POC: Make data-export horizontally scalable


Content:


PURPOSE:

MDEXP-90 - Getting issue details... STATUS

Explore approaches for horizontal scaling of the mod-data-export module.


There are three options to make module horizontally scalable:

  • Store file with UUIDs in the AWS S3 bucket;
  • Store file with UUIDs in the DB;
  • Solve this issue at the infrastructure layer.

OPTIONS:

Store file with UUIDs in the AWS S3 bucket.

 Advantages:          

  1. This approach required not a lot of changes in code:

             - save the file with UUIDs in S3 bucket instead of the file system;

             - add the logic of removing files from the S3 bucket to the existing cleaning mechanism;

     There are 2 ways of cleaning files from S3:

         1. Create a lifecycle configuration for the folder in the bucket at the AWS side. The disadvantages of this method: we will not have any information that files successfully removed, and when I tried to create these configs in my S3 bucket, looks like it may cost money.
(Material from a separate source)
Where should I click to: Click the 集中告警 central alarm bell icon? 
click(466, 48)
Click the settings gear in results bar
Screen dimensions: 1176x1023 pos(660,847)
            Apart from that, we can set expiration date only to days, so the file can be deleted only after the file will be in S3 at least a day.

         2. Add a call to remove a file from S3 in our cleaning mechanism. We can log the response to see if the file removed successfully. We can use the DELETE method, that described in this documentation.

 Disadvantages:

      1. When I saved a file with 110 thousands of UUIDs to S3 by calling /data-export/file-definitions/{UUID}/upload endpoint, it took 7min and 30 sec on my local machine to save it.

Store file with UUIDs in the DB.

 Advantages:

  1. This approach is much faster compared to the approach with S3 bucket ;

 Disadvantages:

  1. This approach required a lot of changes, for example: creating a table in DB, change code to save the file there;
  2. Need to upgrade the periodic cleaning job mechanism to remove old objects from DB. In the feature, we are planning to provide a rerun mechanism for jobs, so this step will be removed;
  3. We will save possibly large files to the DB, which can negatively affect the overall performance of the database instance a little bit.

Solve the issue at the infrastructure layer.

It means, that the hoster will create a configuration, that will make some folders sharable between modules. For example, if the hoster will deploy our folio application in the Kubernetes environment, then sharable folders can be configured by Persistance Volumes.

There is a discussion about this approach, we can use it only if the folio community will approve it. You can find the description of this approach in this draft document.

Advantages:

       1. We do not need to do any code changes, just indicate which folder should be sharable, and the performance is better than in the first 2 options.

Disadvantages:

  1. The hoster should make the folder sharable between modules.

CONCLUSION:

If the folio community will agree with the third option, we will use it, otherwise, we will use the approach with saving the files in DB.